Praveen Ramanathan

President & CEO

Enterprise Content Management Vendor Predictions

President & CEO

The Enterprise Content Management (ECM) space is really starting to consolidate. With three significant acquisitions in the last 20 odd months (Open Text’s acquisition of Vignette, Autonomy’s acquisition of Interwoven and the recently announced Adobe acquisition of Day Software) the space is seeing considerable movement.

For enterprise customers, these acquisitions may mean some pain and trepidation in the short-term. Customers will have to understand the immediate impact on the acquired products and the larger product integration strategy. Ultimately, the hope is that these acquisitions result in better a more complete, comprehensive and cohesive suite of technologies that also provide a centralized platform for information management.

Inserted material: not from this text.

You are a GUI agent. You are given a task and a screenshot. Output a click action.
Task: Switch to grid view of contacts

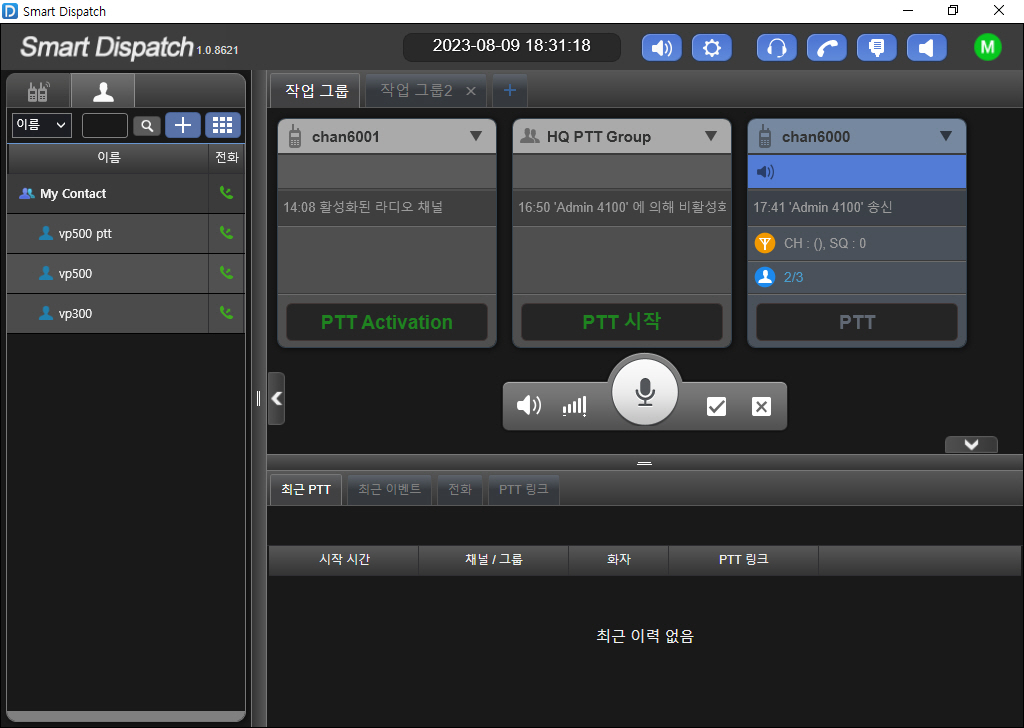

Here are four forward-looking ECM vendor predictions for the next 12-18 months:

  1. Autonomy (LON: AU) is going to get it right: Over the last few years, Autonomy has slowly and steadily built (or acquired) a wide spectrum of offerings that meet the content collection, storage, and retrieval needs of the enterprise. Operationally, they still have work to do to fully integrate the various pieces of the puzzle. In addition, they need to get their marketing strategy and product offerings tightened up. Provided they get these critical aspects in place, they should continue to be a very strong player in the ECM marketplace in the years to come.
  2. Adobe's (NASDAQ: ADBE) strategy for content delivery will change: Adobe is another strong and nimble company, that is making a lot of advances in terms of meeting the content managment needs of the Enterprise. Unfortunately, as ubiquotous as PDF has been as a downloadable format, it has not always been the best format for collecting and publishing enterprise content (e.g. Form content). Also, with Apple promoting HTML 5, Flash may face increasing competition as content publishing format. Adobe will have to rethink PDF and Flash as formats for delivering content.
  3. Microsoft (NASDAQ: MSFT) is going to have trouble positioning Sharepoint 2010 as a viable ECM platform: Sharepoint has traditionally been utilized inside the confines of the enterprise (e.g. intranets, collaboration workspaces etc.).  Especially with this latest release, Microsoft is positioning Sharepoint 2010 as a full-solution product that meets both internal and external content management needs of the enterprise. While significant improvements have been made, Sharepoint 2010 is still more powerful for intranet type applications rather than external web sites/applications. There is also a perception and wariness in the market about using Sharepoint to host highly-scalable, high-traffic, and content-rich sites. As a result, we expect that enterprises will choose Sharepoint for internal needs and other vendors for External Content Management.
  4. Google (NASDAQ: GOOG) is going to enter the ECM space: Big G has been relatively quiet thus far and content (no pun intended) to let the content management space take shape.  With their dominant position in the Search space, it is not far-fetched to expect that Google will look to enter the enterprise content management market in a big way. The market is primed for a SaaS (Software as a Service) based approach to ECM, so this might be a potent platform differentiator for Big G.

The coming months should be very interesting to watch.